- _作業指示_
IMFの世界経済見通しに関する記事にある次の一文を英語に訳してください。「世界の製造業は、半導体などの主要部品の不足、港の混雑や貨物コンテナの不足、労働力不足などにより打撃を受けている。」

- _検討用本文_
# # # #
IMF、世界経済成長見通し引き下げ 供給制約やインフレ圧力

国際通貨基金(IMF)は12日、最新の世界経済見通し(WEO)を発表し、米国、中国、日本など主要国の成長率予想を引き下げた。2018年9月撮影(2021年 ロイター/Yuri Gripas)
国際通貨基金(IMF)は12日、最新の世界経済見通し(WEO)を発表し、米国、中国、日本など主要国の成長率予想を引き下げた。2018年9月撮影(2021年 ロイター/Yuri Gripas)

[ワシントン 12日 ロイター] - 国際通貨基金(IMF)は12日、最新の世界経済見通し(WEO)を発表、供給網の混乱と物価上昇圧力が新型コロナウイルス危機からの回復を阻害しているとして、米国、中国、日本など主要国の成長率予想を引き下げた。

2021年の世界経済の成長率予想は5.9%と7月時点の6.0%から下方修正した。22年は4.9%に据え置いた。

IMFは「この小幅な引き下げは一部の国の大幅な下方修正を隠す形になっている」と指摘した。

「低所得国グループの見通しは新型コロナ感染状況の悪化によりかなり暗くなった。先進国グループは供給網の混乱などのため短期的な見通しが厳しくなった」と説明した。

世界の製造業は、半導体などの主要部品の不足、港の混雑や貨物コンテナの不足、労働力不足などにより打撃を受けている。

また需要と供給のミスマッチで物価が上昇している。IMFはインフレ率が来年には新型コロナ流行前の水準に戻ると予想しているが、供給障害が続けばインフレ期待が上昇するリスクがあるとしている。

IMFのチーフエコノミスト、ギタ・ゴピナス氏は、持続的なインフレ上昇を巡る懸念が強まっているとし、「先例のない回復局面において、インフレ期待が高まるリスクが一層鮮明となれば、中銀は迅速に行動できるよう用意を整えておく必要がある」と述べた。

さらに、賃金上昇が特定のセクターから広範囲に拡大する兆候や、住宅価格の上昇がインフレ期待を不安定化を招いているかどうかなどを金融政策担当者は「特に注視」する必要があると強調した。
# # # #
- _資料一覧_
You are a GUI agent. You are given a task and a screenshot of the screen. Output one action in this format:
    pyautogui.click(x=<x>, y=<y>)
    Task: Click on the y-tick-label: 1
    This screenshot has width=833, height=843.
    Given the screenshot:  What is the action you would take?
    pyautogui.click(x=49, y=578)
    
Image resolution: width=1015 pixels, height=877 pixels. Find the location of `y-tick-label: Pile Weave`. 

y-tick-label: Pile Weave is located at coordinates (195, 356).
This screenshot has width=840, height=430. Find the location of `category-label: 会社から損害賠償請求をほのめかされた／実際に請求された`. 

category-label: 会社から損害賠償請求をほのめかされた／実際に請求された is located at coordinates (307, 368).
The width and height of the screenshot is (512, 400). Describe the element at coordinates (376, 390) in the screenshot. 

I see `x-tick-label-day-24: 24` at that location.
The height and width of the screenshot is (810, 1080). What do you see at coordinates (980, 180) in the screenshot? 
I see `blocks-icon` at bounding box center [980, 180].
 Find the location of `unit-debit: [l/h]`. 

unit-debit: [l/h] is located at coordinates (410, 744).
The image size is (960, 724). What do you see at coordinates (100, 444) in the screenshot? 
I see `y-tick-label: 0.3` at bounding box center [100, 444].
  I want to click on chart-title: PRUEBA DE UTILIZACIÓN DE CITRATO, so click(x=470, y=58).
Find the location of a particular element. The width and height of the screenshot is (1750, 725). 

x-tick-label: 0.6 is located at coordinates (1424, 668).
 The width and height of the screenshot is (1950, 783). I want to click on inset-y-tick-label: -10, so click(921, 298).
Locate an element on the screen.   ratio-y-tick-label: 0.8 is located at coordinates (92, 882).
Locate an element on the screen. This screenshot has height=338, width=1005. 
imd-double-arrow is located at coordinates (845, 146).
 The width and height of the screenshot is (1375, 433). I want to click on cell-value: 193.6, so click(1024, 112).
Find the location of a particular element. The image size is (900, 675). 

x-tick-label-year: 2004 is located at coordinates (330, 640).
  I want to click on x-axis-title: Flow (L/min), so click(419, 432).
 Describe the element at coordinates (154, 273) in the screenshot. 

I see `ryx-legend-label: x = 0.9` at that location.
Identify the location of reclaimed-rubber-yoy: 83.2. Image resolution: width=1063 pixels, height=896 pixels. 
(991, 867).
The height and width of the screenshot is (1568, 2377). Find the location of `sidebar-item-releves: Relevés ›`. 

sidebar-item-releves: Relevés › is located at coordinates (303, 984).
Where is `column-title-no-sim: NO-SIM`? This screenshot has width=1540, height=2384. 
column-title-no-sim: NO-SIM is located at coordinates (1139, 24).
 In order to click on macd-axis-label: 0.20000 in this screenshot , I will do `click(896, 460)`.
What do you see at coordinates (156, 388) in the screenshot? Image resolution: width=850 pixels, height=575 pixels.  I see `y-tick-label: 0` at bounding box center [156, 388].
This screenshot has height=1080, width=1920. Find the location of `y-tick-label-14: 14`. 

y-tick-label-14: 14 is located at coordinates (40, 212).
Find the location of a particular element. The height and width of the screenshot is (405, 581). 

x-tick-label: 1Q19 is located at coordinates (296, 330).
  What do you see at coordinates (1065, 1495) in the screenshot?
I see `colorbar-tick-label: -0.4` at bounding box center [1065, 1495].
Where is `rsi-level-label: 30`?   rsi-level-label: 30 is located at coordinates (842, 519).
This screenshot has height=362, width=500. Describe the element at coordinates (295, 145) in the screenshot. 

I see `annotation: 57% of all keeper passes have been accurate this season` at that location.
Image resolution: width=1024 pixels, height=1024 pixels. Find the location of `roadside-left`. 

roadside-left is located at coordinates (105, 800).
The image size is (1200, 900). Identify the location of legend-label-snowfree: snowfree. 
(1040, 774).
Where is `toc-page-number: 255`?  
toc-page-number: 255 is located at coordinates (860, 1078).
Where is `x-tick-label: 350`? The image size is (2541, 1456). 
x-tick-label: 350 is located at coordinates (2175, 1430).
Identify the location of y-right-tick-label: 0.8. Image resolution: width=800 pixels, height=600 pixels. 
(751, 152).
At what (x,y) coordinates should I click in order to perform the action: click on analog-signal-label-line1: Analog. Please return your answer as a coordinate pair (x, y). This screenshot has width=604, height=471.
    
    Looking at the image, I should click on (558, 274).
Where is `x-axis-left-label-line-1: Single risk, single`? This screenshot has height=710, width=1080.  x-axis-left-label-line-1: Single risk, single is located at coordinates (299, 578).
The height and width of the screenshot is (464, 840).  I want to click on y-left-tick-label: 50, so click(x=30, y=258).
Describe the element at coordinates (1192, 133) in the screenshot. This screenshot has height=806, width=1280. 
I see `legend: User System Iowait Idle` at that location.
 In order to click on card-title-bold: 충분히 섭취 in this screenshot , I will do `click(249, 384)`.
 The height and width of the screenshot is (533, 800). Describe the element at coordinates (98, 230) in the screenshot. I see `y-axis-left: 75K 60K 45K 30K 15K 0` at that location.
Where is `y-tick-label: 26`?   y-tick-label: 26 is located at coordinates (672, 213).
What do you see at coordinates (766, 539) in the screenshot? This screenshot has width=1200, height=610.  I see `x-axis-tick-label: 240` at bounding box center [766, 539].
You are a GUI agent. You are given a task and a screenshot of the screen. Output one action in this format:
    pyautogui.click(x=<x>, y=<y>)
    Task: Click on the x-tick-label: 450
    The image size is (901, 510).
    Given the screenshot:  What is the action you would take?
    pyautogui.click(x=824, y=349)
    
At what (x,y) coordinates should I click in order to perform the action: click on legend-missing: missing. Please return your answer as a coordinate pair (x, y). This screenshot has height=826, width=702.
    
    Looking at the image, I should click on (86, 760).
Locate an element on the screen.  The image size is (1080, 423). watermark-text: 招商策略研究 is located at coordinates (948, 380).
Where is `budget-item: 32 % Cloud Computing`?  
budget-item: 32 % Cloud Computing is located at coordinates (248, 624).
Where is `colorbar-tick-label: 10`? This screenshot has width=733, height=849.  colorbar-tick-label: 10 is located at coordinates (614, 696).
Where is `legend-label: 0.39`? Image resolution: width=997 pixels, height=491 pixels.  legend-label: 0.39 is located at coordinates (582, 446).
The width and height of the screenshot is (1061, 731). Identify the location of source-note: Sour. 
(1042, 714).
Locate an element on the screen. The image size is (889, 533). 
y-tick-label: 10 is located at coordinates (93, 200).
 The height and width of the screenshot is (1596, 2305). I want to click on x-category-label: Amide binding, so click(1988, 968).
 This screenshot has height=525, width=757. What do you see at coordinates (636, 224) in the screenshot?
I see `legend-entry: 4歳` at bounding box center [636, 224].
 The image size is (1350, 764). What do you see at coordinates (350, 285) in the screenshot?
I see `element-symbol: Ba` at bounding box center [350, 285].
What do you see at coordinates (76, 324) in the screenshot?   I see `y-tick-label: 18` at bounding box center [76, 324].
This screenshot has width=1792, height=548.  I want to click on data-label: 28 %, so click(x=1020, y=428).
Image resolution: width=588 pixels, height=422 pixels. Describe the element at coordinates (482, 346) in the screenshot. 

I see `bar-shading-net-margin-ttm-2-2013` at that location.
# # # #
- _解答例_
Global manufacturing has been hit by shortages of key components such as semiconductors, port congestion, shortages of shipping containers, and labor shortages, among other factors.